Re: Issue with Enable LTR while pcie_aspm off

From: Bjorn Helgaas
Date: Mon Apr 16 2018 - 17:35:48 EST


[+cc Keith, linux-nvme, LKML; another possible ASPM issue with Samsung
NVMe SSD 960 EVO]

On Mon, Apr 16, 2018 at 09:03:33PM +0530, Srinath Mannam wrote:
> On Sat, Apr 14, 2018 at 9:39 PM, Bjorn Helgaas <helgaas@xxxxxxxxxx> wrote:
> > On Sat, Apr 14, 2018 at 09:04:05AM +0530, Srinath Mannam wrote:
> >> I am sorry, in previous mail by mistake I have written L1.s support is
> >> not there, Actually I wanted to write L0s support is not there.
> >> L1 and L1ss support is there.
> >
> > If your endpoint (and everything in the path) advertise both LTR and
> > L1ss support, that patch probably won't make a difference.
> >
> > It *might* make a difference if only part of the path supports both,
> > because my reading of the spec is that L1ss requires LTR and LTR
> > requires the entire path to support LTR, and we currently don't
> > enforce that "entire path" part before enabling L1ss.
> >
> Yes, this patch did not work.

OK, thanks for checking.

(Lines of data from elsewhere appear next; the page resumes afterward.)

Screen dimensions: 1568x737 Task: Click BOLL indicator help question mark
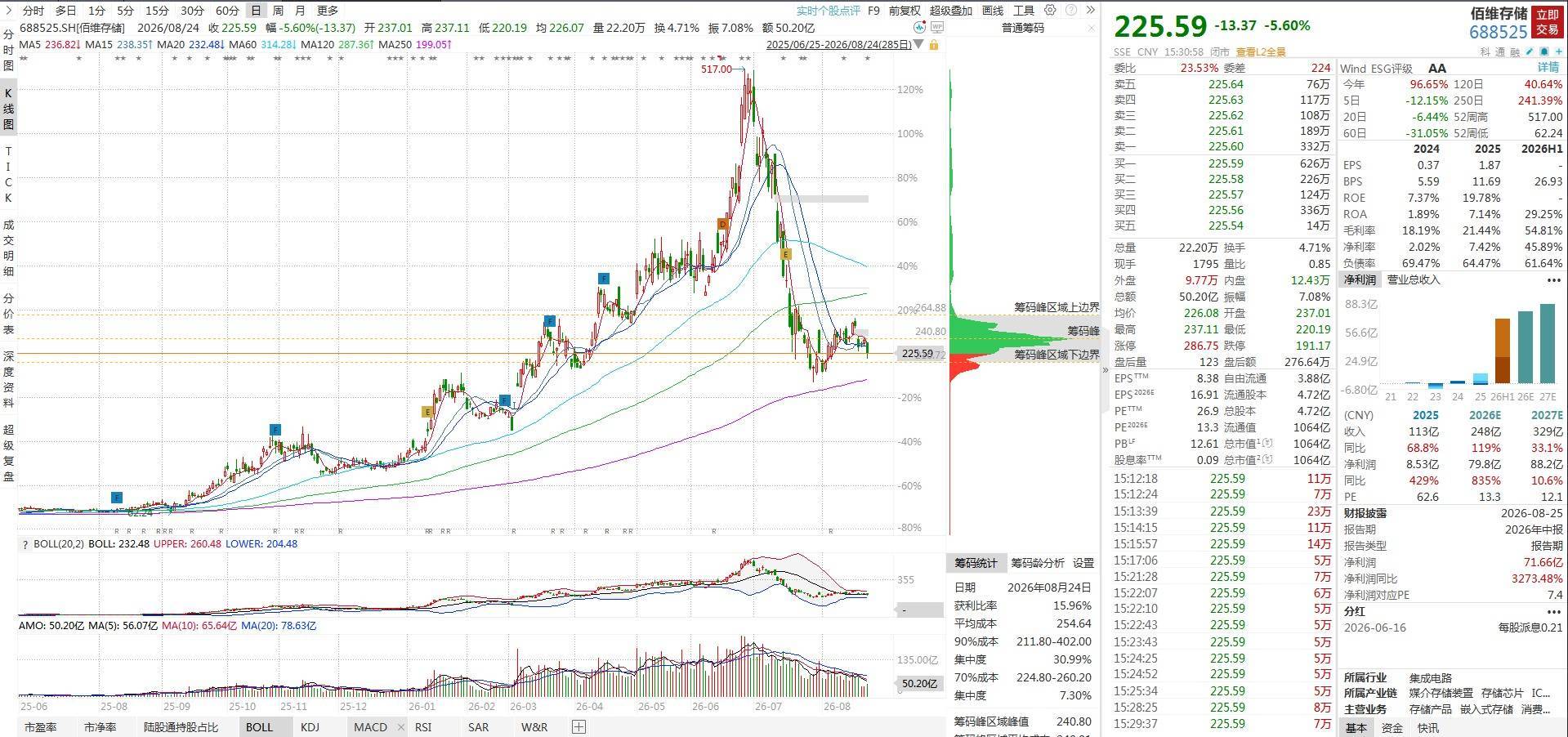(25, 544)
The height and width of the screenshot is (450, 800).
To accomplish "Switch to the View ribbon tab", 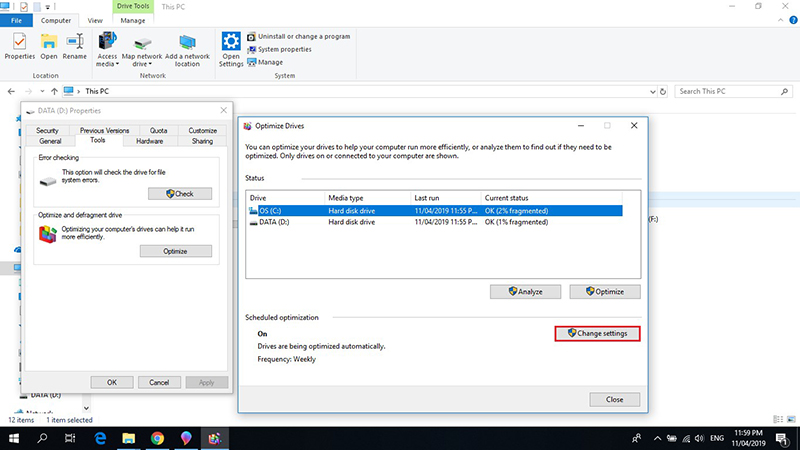I will [x=95, y=19].
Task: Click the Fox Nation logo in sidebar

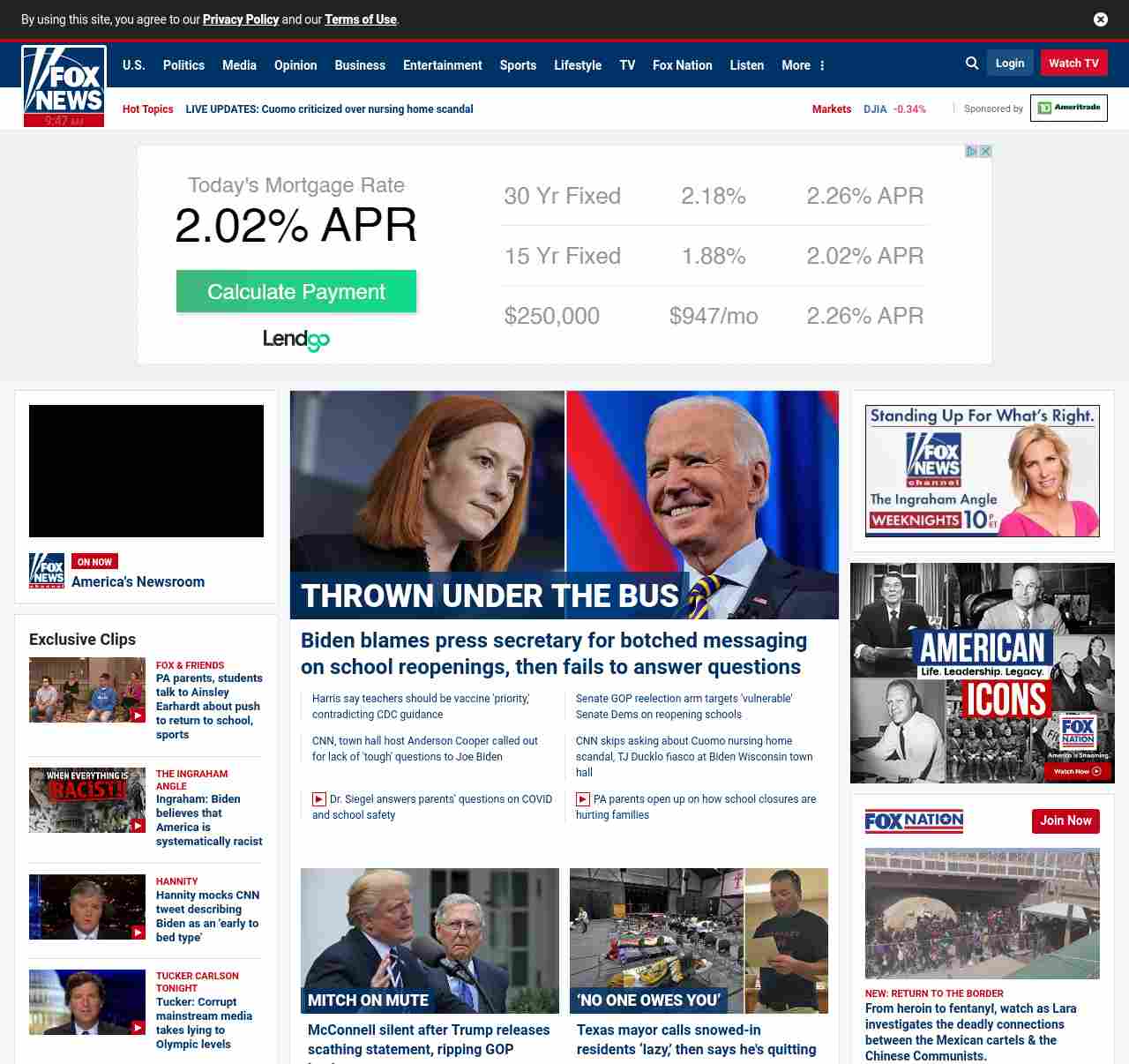Action: click(914, 821)
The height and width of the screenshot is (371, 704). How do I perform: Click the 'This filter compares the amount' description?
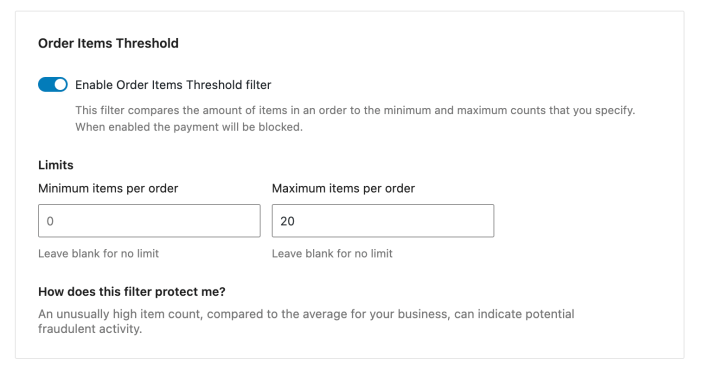pyautogui.click(x=355, y=110)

Since there's only one link in the path and
both ends advertise L1SS and LTR support, I wouldn't expect it to make
a difference.

> >> But In our platform we required to disable ASPM.
>
> > We're trying to figure out exactly *why* you must disable ASPM. If
> > it's because of a hardware defect, e.g., the device advertises ASPM
> > support but it's actually broken, we probably need to add a quirk.
> > Given the complexity of ASPM, it's surprising we don't have similar
> > quirks already.
>
> We see issues with ASPM enabled. Some link issues observed so for
> time being we are using with aspm disabled until we fix that issue.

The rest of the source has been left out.